■ Exercise set ■
1) List the places that the article says were given at various times as destinations for the captured hares.
2) Please copy the rows word for word, starting with the first row and going on through the row that contains "Looking at the screenshot, I should [x=496, y=61].".

Hare expert describes hare round-up as ‘disgraceful’

An anonymous phone-call to the offices of the League Against Cruel Sports resulted in League investigators being sent to the Six Mile Bottom estate near Newmarket, Suffolk on February 10th. The caller had alleged that hares were being captured for the Waterloo Cup. When the investigators arrived they found around a hundred men, serviced by a tea-wagon, involved in a huge hare capture exercise. Film was obtained of hares being driven into nets and of 60 to 80 hares being packed into crates and stacked inside a Landrover while another transit van was waiting to be filled with hares. The supervisor of the whole operation was Mr David Midwood, Chairman of the Waterloo Cup Committee.

The rules of coursing forbid the coursing of hares unless they have been living free on the site for at least six months, so clearly if the hares being captured at Newmarket were destined for the Waterloo Cup due in only two weeks time, the ‘Cup’ would be run in breach of the rules. The League handed the film to BBC television’s ‘Countryfile’ programme which showed it in a feature on hares and the Waterloo Cup on Sunday, 23rd February. However, Mr Midwood, and later the British Field Sports Society denied that the hares were going to Altcar, and between them at various times gave the destinations of the hares as ‘Dartmoor, North Wales, Shropshire, Lincolnshire, Leicestershire and Surrey’. They claimed that the operation was conducted by ‘The Hare Conservation Society’ – a little known organisation run by a Mr W. B. K. Steadman who the League has discovered is also a member of Mr Midwood’s Waterloo Cup Committee as well as the British Field Sports Society’s Coursing Committee.

The League also handed the film of the hare round-up to Professor Stephen Harris who conducted the national hare survey for the Government’s Joint Nature Conservation Committee. It was Professor Harris’s research which revealed the 80 per cent decline in hare numbers this century and which has led to the hare being officially listed as a threatened/declining species. Professor Harris was angered by the scenes. In his report to the League he said; “The operations portrayed in the video were grim; they were likely to cause considerable stress to the animals and maximise the chance of injuries”. He added that the hares should have been covered and the noise should have been kept to an absolute minimum. He was particularly critical of the handling of a hare while it was being extracted from a net. The animal was held off the ground and the Professor said that if it had kicked it could have fractured or injured its spinal column due to the power with which hares can flex their hind legs. He also said that the boxes were only suitable for holding hares for brief periods because there was no way they could be fed or watered. He noticed that it was raining during the operation and he warned that putting wet hares into boxes in which they could not dry off would also pose a risk of fatalities. He complained that the handling of the boxed hares was ‘haphazard and showed no care of the animals’, and that the stacking of the boxes on top of each other (one on its side) was ‘disgraceful’.

Finally, Professor Harris pointed out that the time of the capture coincides with the period that females hares were either heavily pregnant or already had dependent offspring. ‘Removing hares at this time of the year will lead to young dying of starvation and a great deal of trauma to pregnant does.’

(Text and item location entries)
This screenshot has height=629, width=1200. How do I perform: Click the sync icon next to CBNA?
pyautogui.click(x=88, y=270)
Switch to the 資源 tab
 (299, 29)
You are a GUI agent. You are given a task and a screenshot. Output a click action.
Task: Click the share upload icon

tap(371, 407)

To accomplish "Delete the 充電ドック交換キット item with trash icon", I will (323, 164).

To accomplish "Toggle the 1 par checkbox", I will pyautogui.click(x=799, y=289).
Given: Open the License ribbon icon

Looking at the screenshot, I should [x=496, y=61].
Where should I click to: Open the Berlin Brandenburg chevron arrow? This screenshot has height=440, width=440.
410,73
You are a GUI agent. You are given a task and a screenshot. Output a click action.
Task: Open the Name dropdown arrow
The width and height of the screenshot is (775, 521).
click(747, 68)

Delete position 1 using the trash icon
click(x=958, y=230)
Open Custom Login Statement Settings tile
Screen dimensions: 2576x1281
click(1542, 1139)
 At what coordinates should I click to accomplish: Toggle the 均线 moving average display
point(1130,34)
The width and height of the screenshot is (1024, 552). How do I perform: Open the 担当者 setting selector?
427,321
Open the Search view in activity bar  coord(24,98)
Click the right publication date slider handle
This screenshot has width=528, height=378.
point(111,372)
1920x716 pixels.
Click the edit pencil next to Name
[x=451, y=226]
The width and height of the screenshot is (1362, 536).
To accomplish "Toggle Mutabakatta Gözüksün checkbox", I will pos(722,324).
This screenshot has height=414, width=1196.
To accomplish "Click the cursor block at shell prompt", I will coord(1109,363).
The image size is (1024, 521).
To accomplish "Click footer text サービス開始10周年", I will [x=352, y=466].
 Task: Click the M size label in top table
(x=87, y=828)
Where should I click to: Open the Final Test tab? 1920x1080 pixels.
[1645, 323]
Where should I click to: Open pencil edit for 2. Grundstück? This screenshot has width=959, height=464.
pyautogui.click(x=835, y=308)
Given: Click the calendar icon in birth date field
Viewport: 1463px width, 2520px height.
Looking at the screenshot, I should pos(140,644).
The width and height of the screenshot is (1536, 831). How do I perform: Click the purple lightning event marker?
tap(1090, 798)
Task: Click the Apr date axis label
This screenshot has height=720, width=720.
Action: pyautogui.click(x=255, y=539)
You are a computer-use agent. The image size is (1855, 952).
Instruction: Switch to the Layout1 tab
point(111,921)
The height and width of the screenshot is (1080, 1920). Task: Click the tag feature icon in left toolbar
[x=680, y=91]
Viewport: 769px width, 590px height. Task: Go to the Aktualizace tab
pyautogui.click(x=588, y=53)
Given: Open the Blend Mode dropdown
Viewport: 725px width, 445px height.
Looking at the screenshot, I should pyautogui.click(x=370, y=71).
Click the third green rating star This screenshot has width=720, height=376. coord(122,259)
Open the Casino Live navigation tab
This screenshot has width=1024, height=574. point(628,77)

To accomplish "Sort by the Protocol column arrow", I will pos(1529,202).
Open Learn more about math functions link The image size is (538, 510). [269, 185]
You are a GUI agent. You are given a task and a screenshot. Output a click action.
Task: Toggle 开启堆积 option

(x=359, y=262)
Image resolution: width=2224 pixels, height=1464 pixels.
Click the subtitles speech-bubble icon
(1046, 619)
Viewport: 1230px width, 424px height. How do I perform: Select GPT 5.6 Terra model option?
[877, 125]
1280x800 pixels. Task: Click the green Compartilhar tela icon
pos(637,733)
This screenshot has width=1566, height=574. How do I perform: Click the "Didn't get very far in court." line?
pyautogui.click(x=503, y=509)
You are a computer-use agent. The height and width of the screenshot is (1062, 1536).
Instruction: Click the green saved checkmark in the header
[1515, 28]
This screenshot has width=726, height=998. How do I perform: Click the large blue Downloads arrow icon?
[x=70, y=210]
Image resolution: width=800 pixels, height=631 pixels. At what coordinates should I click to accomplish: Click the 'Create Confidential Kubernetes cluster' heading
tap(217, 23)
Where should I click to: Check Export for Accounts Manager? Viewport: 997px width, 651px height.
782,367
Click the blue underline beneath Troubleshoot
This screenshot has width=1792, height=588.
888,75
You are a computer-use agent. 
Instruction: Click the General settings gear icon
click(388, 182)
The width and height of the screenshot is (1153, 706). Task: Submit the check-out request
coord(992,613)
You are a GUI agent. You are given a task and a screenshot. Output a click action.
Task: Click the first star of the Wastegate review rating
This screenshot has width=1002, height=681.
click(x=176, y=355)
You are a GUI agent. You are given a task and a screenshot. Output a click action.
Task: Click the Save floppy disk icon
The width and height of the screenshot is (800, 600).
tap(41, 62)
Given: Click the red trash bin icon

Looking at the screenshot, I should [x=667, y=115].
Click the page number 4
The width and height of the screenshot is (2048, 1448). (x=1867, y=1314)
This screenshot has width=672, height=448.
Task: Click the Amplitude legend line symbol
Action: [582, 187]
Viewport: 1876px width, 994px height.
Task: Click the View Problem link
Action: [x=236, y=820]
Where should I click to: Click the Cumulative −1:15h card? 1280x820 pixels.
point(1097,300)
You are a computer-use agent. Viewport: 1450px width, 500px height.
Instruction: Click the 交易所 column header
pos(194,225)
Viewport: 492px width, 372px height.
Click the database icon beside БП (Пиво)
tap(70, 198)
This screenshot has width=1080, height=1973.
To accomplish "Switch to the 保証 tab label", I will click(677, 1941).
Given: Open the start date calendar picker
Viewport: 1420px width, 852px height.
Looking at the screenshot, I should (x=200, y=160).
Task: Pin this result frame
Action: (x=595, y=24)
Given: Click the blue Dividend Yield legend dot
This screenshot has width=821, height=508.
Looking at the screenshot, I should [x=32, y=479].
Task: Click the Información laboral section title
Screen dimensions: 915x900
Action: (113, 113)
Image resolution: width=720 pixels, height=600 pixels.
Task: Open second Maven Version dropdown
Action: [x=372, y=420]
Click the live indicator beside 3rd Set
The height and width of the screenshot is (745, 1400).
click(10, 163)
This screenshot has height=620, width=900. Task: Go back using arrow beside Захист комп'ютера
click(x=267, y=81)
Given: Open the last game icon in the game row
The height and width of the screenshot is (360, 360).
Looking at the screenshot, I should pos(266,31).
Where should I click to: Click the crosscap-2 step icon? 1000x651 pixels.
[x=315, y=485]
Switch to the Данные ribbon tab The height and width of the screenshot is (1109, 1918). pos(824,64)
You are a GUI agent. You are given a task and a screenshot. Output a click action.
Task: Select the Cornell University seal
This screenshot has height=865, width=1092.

■ Replies ■
1) Dartmoor, North Wales, Shropshire, Lincolnshire, Leicestershire, Surrey

2)
This screenshot has height=629, width=1200. How do I perform: Click the sync icon next to CBNA?
pyautogui.click(x=88, y=270)
Switch to the 資源 tab
 (299, 29)
You are a GUI agent. You are given a task and a screenshot. Output a click action.
Task: Click the share upload icon

tap(371, 407)

To accomplish "Delete the 充電ドック交換キット item with trash icon", I will (323, 164).

To accomplish "Toggle the 1 par checkbox", I will pyautogui.click(x=799, y=289).
Given: Open the License ribbon icon

Looking at the screenshot, I should [x=496, y=61].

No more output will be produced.